◆ Domande di studio:
1. Nel testo sugli adolescenti e la prestazione, spiega in una-tre frasi perché il problema viene definito di natura mass mediale.
2. Indica se ciascuna affermazione è d'accordo con il testo sugli adolescenti e la prestazione, rispondendo sì o no e citando le parole decisive:
(a) I genitori chiedono ai figli di essere perfetti.
(b) La scuola è fondata su un sistema di valutazione.
(c) Sono gli individui a chiedere a sé stessi di essere sempre al massimo.
3. Rispondi in breve, in base al testo sugli adolescenti e la prestazione:
(a) Su che cosa sono fondate prevalentemente oggi le relazioni degli adolescenti?
(b) Chi vuole essere perfetto?
(c) Che cosa non chiede la scuola ai ragazzi?

◆ Testo fornito:
________
Oggi le relazioni degli adolescenti sono prevalentemente fondate sulla prestazione (scolastica, sportiva, relazionale): in che misura questo ha ripercussioni negative sul loro benessere psicofisico?

«Anche qui è importante distinguere fra la richiesta di prestazioni sociali (elevate e meno elevate) e il vissuto prestazionale individuale. Per intenderci, i genitori non chiedono ai figli di essere perfetti, sono gli adolescenti che vogliono essere perfetti. La scuola, seppur fondata su un sistema di valutazione, non chiede ai ragazzi la perfezione. Il problema è di natura mass mediale; è l’espressione di una cultura che spinge a desiderare sempre il massimo, lasciando un individuo deluso ogni volta che non lo raggiunge. In sintesi, non è la società o il sistema a fare richieste assolute, sono gli individui che chiedono a sé stessi di essere sempre al massimo».
________
◆ Elenco archiviato:

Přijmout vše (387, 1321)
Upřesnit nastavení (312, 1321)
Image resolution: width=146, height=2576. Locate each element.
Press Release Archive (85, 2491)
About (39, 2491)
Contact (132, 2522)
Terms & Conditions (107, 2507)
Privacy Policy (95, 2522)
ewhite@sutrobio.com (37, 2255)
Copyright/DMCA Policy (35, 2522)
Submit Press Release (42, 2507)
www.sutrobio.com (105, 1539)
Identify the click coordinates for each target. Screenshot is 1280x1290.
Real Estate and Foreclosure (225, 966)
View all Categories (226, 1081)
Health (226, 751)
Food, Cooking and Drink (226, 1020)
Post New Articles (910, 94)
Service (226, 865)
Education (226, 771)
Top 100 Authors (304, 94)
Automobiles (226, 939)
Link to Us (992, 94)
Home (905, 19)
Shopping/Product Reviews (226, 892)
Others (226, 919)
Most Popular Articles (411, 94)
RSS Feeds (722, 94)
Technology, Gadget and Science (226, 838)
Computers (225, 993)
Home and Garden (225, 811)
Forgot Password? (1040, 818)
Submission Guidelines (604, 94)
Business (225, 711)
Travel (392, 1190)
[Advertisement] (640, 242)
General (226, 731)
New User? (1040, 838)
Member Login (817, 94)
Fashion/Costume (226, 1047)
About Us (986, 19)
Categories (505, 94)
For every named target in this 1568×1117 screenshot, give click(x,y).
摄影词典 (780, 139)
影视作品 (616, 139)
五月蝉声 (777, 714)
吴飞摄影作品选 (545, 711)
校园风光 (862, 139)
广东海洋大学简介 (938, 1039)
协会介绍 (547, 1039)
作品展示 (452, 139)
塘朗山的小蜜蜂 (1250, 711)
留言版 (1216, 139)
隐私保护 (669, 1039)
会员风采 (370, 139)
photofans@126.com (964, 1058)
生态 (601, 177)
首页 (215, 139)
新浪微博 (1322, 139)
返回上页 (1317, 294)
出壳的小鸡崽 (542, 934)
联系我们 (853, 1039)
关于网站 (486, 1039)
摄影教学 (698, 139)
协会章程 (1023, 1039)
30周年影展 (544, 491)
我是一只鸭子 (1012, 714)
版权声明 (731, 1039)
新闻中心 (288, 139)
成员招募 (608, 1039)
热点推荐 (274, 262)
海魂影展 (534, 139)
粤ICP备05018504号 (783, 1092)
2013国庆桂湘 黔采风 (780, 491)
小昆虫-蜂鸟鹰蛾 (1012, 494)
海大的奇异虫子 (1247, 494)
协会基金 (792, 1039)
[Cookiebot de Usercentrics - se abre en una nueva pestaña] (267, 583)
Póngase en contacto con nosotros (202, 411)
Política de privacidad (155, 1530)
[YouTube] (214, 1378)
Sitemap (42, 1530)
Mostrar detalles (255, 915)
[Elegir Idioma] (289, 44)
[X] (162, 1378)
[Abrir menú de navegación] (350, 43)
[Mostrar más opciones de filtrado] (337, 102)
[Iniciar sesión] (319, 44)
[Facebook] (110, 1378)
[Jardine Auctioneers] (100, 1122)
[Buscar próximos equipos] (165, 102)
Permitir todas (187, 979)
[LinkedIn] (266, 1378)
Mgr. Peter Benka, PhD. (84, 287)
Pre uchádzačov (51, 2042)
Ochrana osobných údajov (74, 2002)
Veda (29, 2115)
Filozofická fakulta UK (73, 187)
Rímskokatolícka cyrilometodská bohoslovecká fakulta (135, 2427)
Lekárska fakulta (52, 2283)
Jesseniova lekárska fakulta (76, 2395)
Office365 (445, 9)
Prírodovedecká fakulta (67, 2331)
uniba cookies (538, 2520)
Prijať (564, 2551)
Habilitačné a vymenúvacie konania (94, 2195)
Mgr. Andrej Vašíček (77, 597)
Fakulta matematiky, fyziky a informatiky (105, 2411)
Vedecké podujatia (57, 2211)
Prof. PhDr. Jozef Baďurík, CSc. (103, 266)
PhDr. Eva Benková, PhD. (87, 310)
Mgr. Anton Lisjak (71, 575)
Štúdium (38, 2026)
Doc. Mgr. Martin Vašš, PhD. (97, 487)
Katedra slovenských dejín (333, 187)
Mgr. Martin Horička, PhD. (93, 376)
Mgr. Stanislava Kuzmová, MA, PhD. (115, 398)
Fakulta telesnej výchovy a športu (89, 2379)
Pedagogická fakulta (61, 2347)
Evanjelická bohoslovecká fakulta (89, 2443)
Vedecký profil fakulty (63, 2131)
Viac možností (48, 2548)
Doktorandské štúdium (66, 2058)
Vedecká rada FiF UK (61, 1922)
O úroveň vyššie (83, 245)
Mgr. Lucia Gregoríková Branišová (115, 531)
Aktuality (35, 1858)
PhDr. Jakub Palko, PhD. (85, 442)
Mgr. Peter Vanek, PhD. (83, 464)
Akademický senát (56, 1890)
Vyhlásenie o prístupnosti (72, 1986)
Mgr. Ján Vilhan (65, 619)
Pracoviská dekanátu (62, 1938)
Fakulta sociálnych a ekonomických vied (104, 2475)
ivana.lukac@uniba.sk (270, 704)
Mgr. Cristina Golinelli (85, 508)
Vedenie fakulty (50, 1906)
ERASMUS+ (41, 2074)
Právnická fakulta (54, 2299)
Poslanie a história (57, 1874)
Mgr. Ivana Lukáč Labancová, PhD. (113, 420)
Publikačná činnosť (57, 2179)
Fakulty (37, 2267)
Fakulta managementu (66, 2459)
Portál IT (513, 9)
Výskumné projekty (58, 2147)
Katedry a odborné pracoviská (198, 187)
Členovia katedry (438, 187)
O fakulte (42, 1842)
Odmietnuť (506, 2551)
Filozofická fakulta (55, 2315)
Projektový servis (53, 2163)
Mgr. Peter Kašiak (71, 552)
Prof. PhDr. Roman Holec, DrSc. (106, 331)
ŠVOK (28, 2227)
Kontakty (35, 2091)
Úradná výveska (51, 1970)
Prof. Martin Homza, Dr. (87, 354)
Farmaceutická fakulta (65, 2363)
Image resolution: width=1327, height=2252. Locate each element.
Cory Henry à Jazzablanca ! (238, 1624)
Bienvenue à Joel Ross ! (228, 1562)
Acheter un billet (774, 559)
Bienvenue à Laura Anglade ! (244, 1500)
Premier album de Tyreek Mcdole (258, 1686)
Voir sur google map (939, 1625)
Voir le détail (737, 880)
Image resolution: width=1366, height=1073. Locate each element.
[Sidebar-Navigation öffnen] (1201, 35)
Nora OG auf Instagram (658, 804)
________
◆ Soluzioni:
1. Perché è l'espressione di una cultura che spinge a desiderare sempre il massimo. Questa cultura lascia un individuo deluso ogni volta che non lo raggiunge.

2.
(a) No: «i genitori non chiedono ai figli di essere perfetti»
(b) Sì: «La scuola, seppur fondata su un sistema di valutazione»
(c) Sì: «sono gli individui che chiedono a sé stessi di essere sempre al massimo»

3.
(a) Sulla prestazione (scolastica, sportiva, relazionale).
(b) Gli adolescenti.
(c) La perfezione.